Five years ago, Carlos Orosco weighed 651 pounds.
On Sunday, he completed his first marathon.
The 43-year-old from Saginaw, Michigan, finished the Detroit Free Press/TCF Bank Marathon to achieve his latest inspiring milestone in a stunning transformation that has included shedding 475 pounds.
"It's been a blessing,'' Orosco told the Detroit Free Press about his love for running. "It gave me my life back."
At just 38 years old, Orosco was dealing with serious medical problems. He weighed 651 pounds, and had a blood infection that was leading to severe swelling and ulcers in his legs. Doctors warned him that if he didn't do anything to change, he might not make it to his 40s.
After years of weight gain, he decided it was time to change. Ahead of his accomplishment in Sunday's marathon, Orosco shared his story on the 3rd hour of TODAY in June.
'I didn't think my weight was a problem.'
Being a little over 6 feet tall, Orosco had always been a bigger person. After leaving his parents' home in his late 20s, his weight started "ballooning." With no one there to hold him accountable, he turned to eating and drinking alcohol to make himself feel better.

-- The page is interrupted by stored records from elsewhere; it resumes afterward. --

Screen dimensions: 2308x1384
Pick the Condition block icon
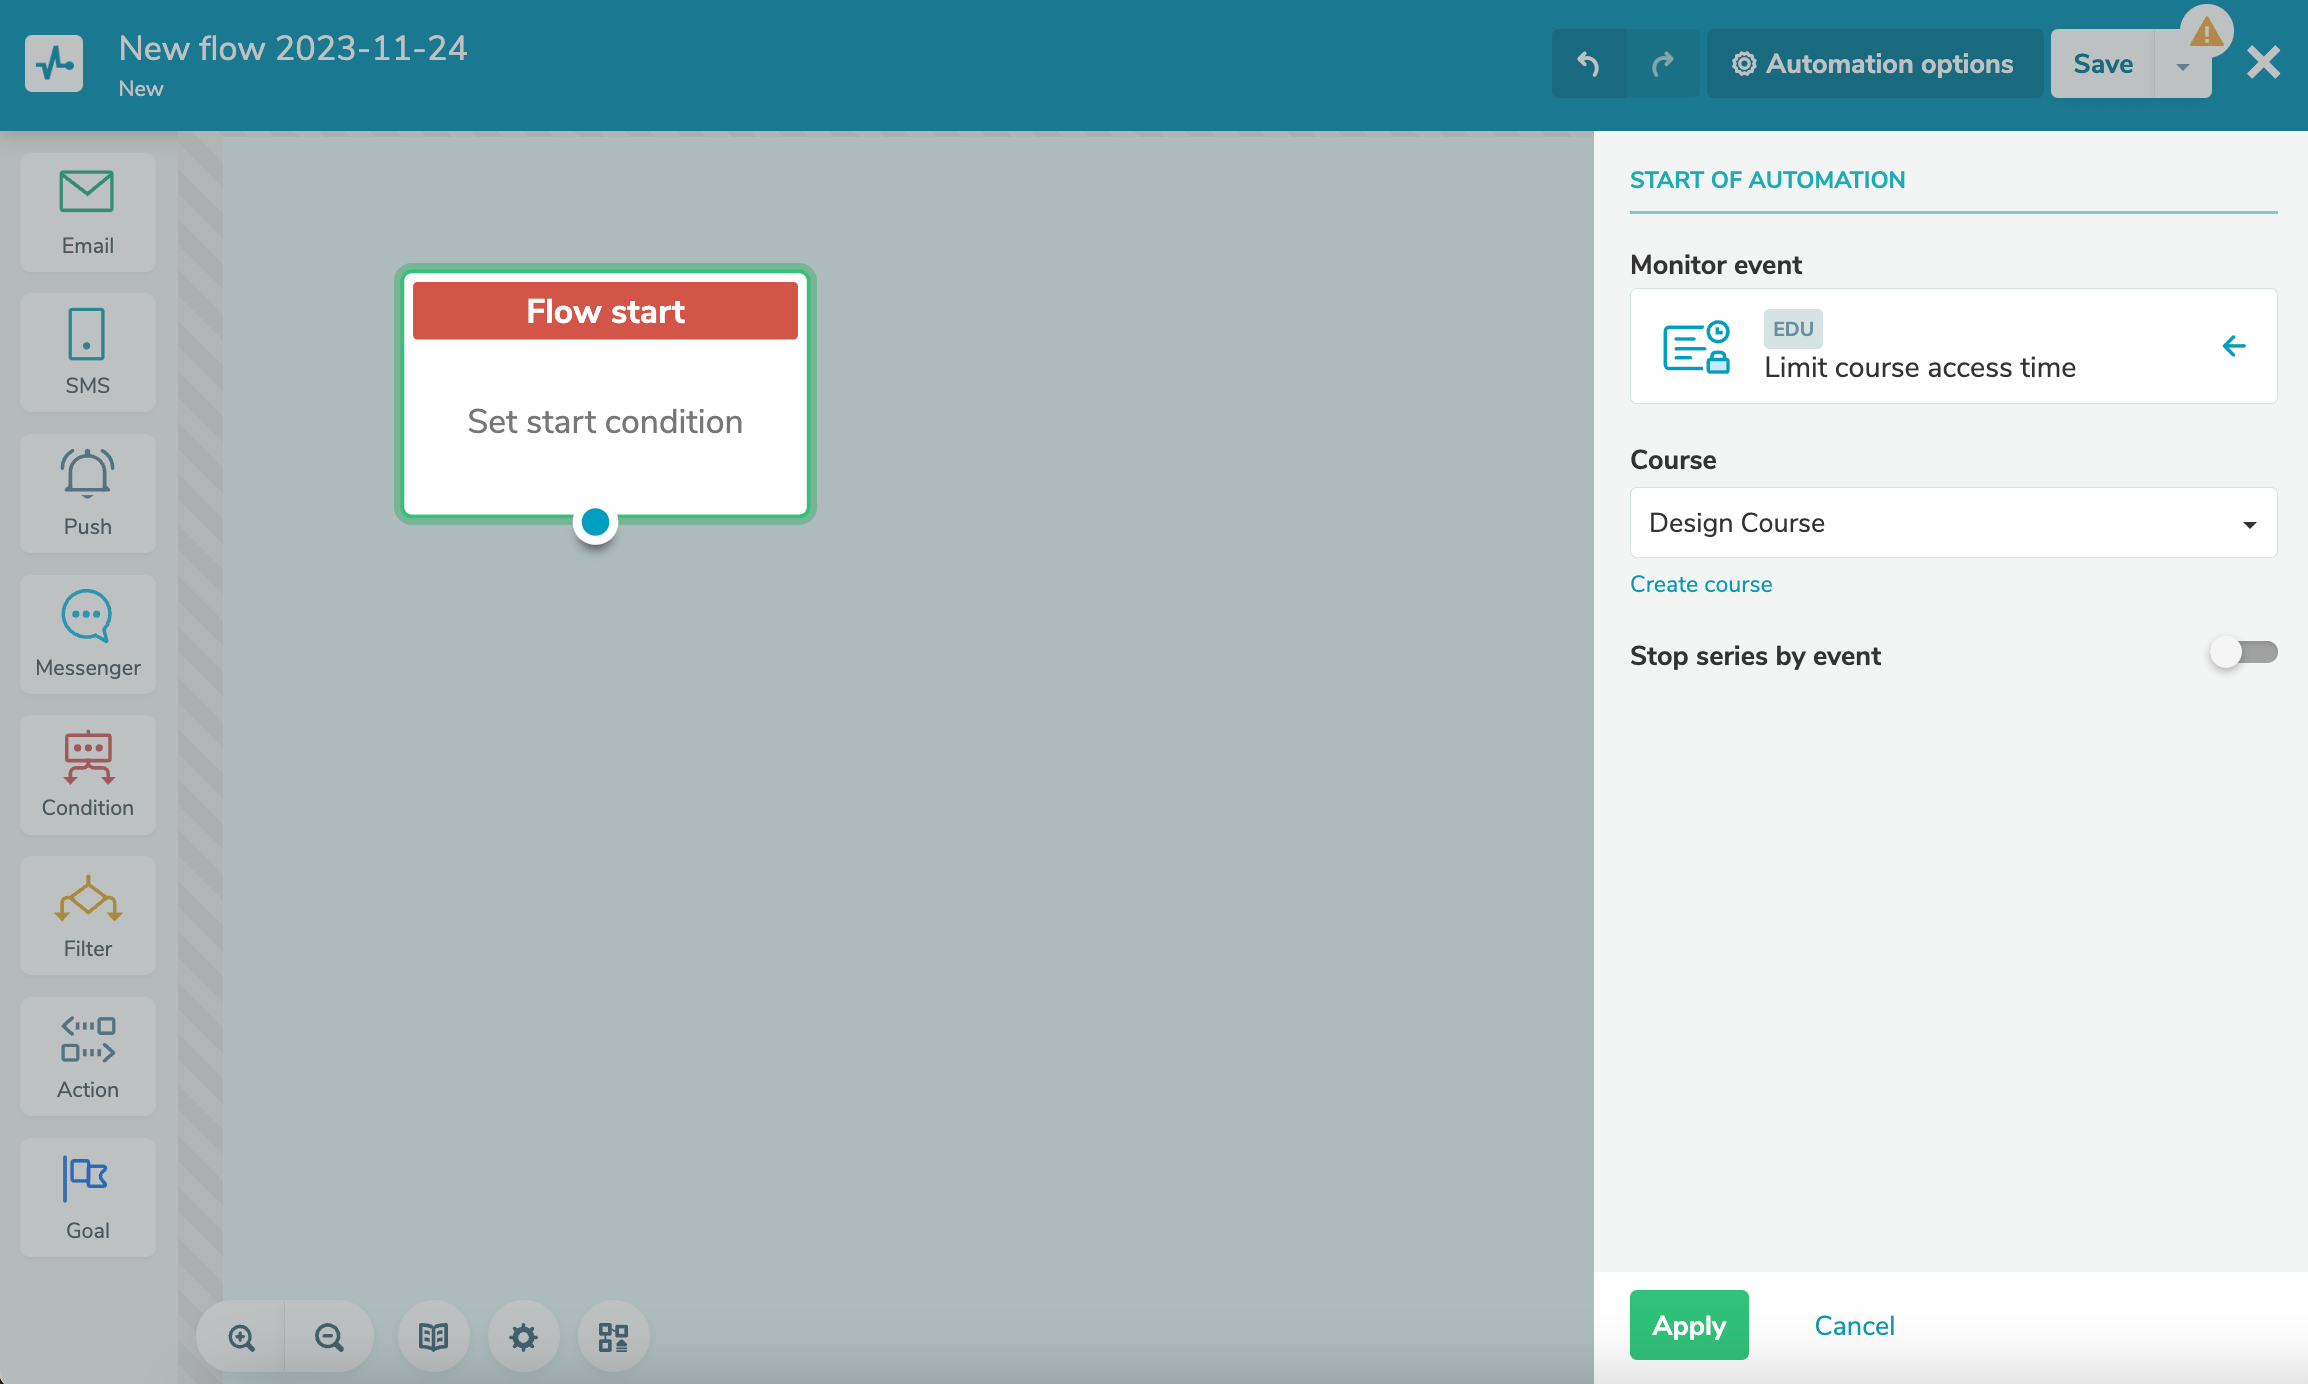click(x=87, y=774)
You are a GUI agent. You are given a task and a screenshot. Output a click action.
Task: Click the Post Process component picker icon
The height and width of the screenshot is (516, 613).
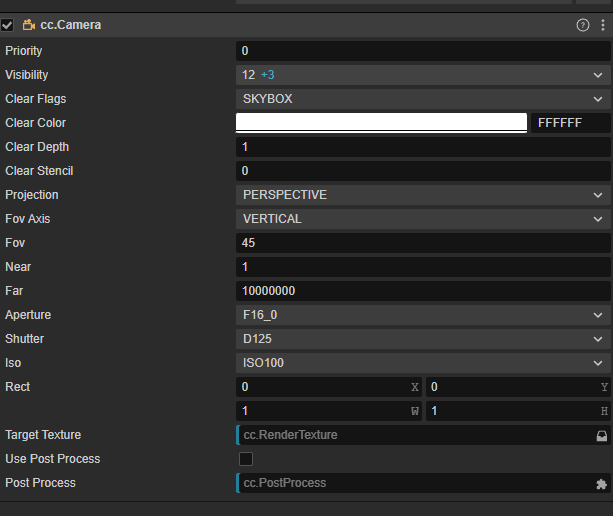[601, 483]
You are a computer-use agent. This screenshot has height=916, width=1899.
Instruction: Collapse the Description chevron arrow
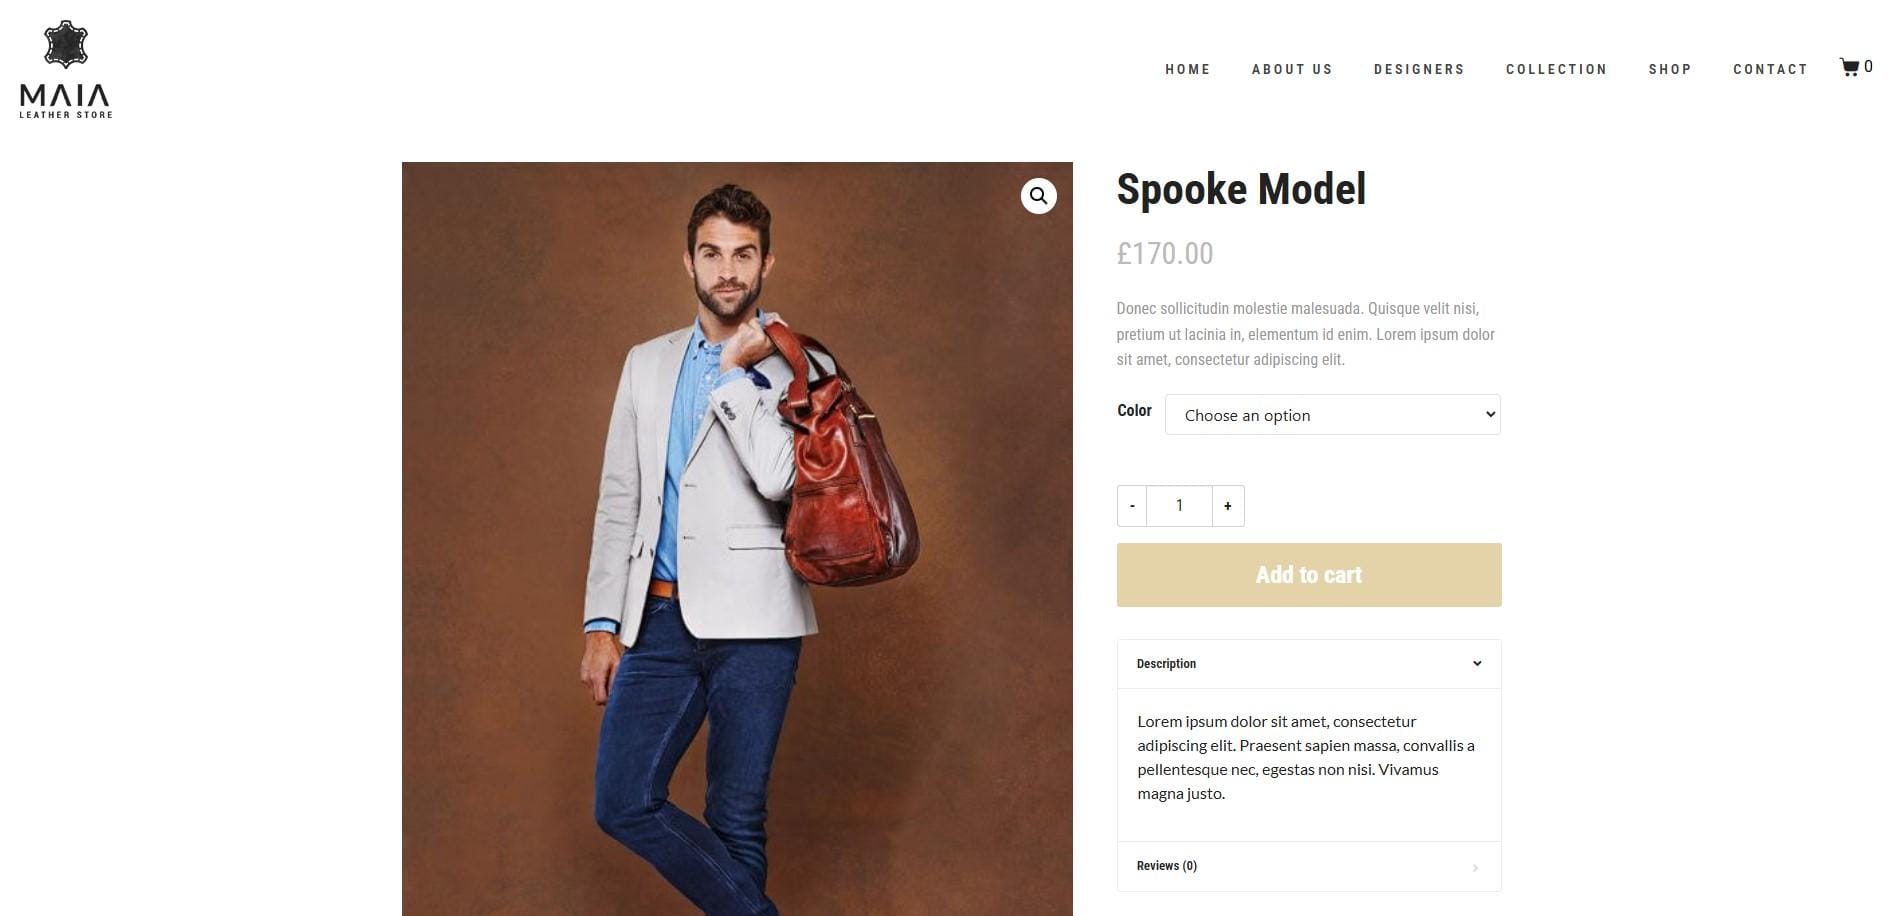tap(1476, 664)
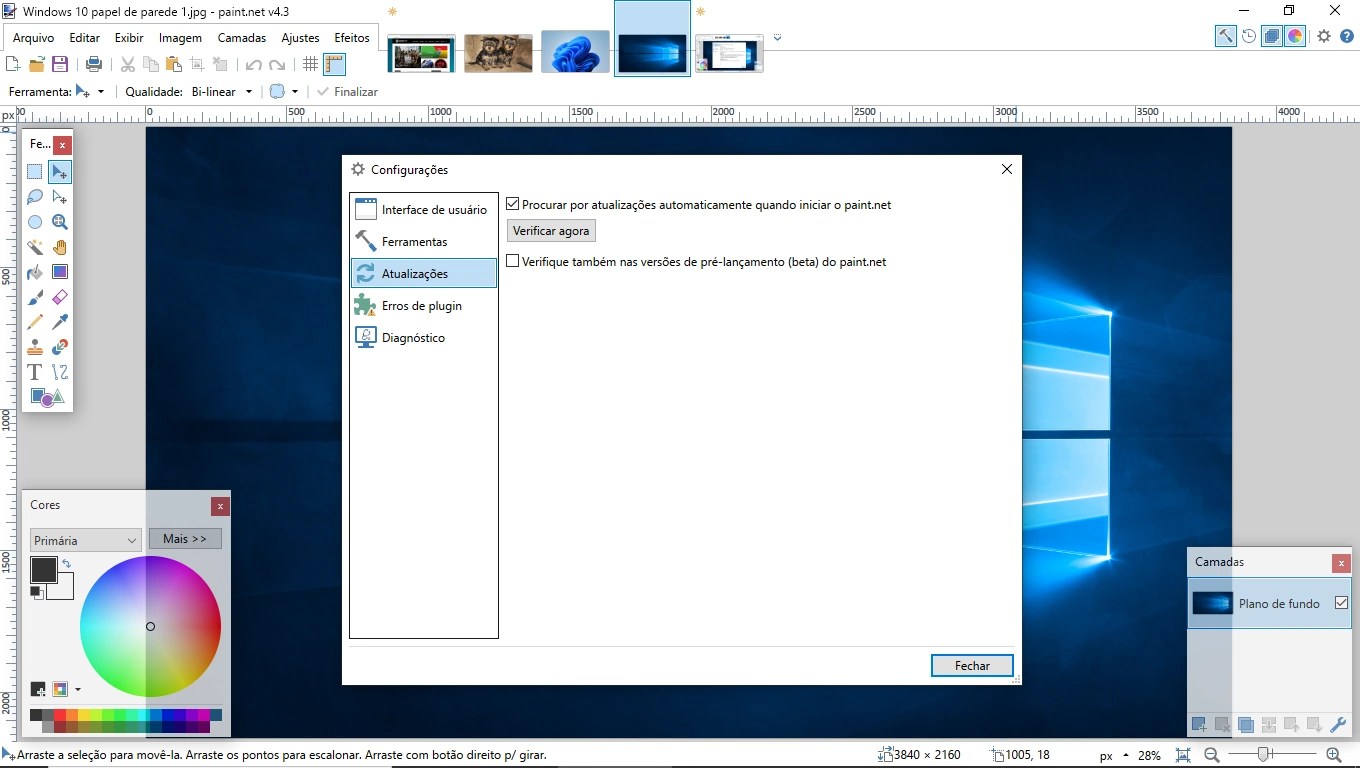Click the Verificar agora button
Image resolution: width=1360 pixels, height=768 pixels.
[x=550, y=230]
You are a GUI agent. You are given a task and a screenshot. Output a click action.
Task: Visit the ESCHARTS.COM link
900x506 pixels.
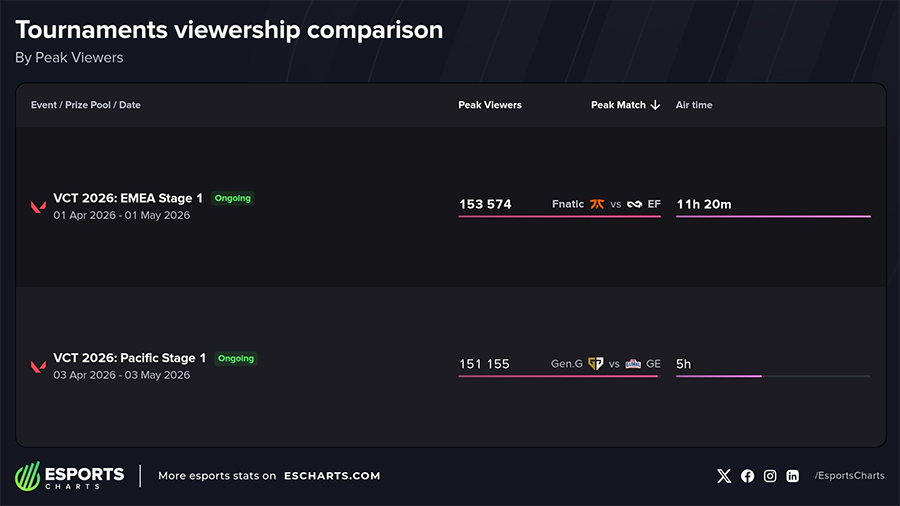tap(332, 476)
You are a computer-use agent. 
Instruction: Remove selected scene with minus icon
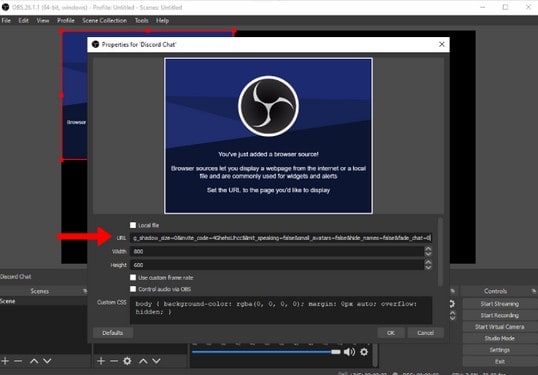[18, 361]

He didn't think his weight was a problem because he could still participate in sports and perform day-to-day functions. Orosco continued with his unhealthy eating habits, consuming "fried foods, fast foods, breads, soda and alcohol."
At 38, he began experiencing severe pain and swelling from a serious blood infection. Orosco decided it was time to consult a doctor.
"The symptoms only got worse from my weight, and I met with a surgeon to discuss a sleeve gastrectomy," Orosco explained. During a laparoscopic sleeve gastrectomy, about 75% of the stomach is removed. By reducing the size of a person's stomach, it limits the amount of food he or she can consume.
While there for a consultation, Orosco's doctor told him that without making changes to his lifestyle, it was unlikely that he would make it to his early 40s. That comment was the push he needed to schedule the surgery and focus on his health.
Working toward a goal
His surgery was scheduled for six months later, but his surgeon threatened to cancel if Orosco didn't drop 100 pounds within that time frame.
He started working with a dietitian, and focused on replacing bad-for-you foods with healthier options like fruits, vegetables and lean proteins.
In addition to the changes in his diet, Orosco became more active. He started with three-mile walks around his neighborhood every day, but it wasn't easy.
"The first few months were really tough. I was constantly fighting urges and cried myself to sleep many nights," he said.
In December 2016, after six months of eating healthy and exercising, Orosco weighed 555 pounds. He was only five pounds away from his pre-surgery weight-loss goal of 100 pounds.
"I was disappointed about the last five pounds, but nonetheless went into surgery," he told TODAY.
After the procedure Orosco continued to lose weight, but once he hit 350 pounds, his weight loss seemed to stall until he discovered running.
The joy of running
"I ran my first 5K in honor of a friend who had recently passed away," he said. "I felt so much love and support from the people cheering me on and other runners that I kept at it."
Since then, he's completed 37 races. Sunday marked his first marathon.
"I finally feel like I'm living my best life," he said. Here, he shares a few tips to help others on their own weight-loss journeys.
1. Seek help when you need it.
"People are there to help," Orosco advised.
Sometimes you just have to look for them, but you never have to face the fight alone.
2. Be patient.
It's as simple as that: Be patient with yourself and with your body. Don't expect to lose weight overnight, but also don't get mad when you don't reach your goals within a certain time frame. If you keep working hard, you'll get there eventually.
3. Don't be discouraged.
"Your current situation never has to be your final destination," said Orosco.
Wherever you are now does not have to be where you'll be in the future.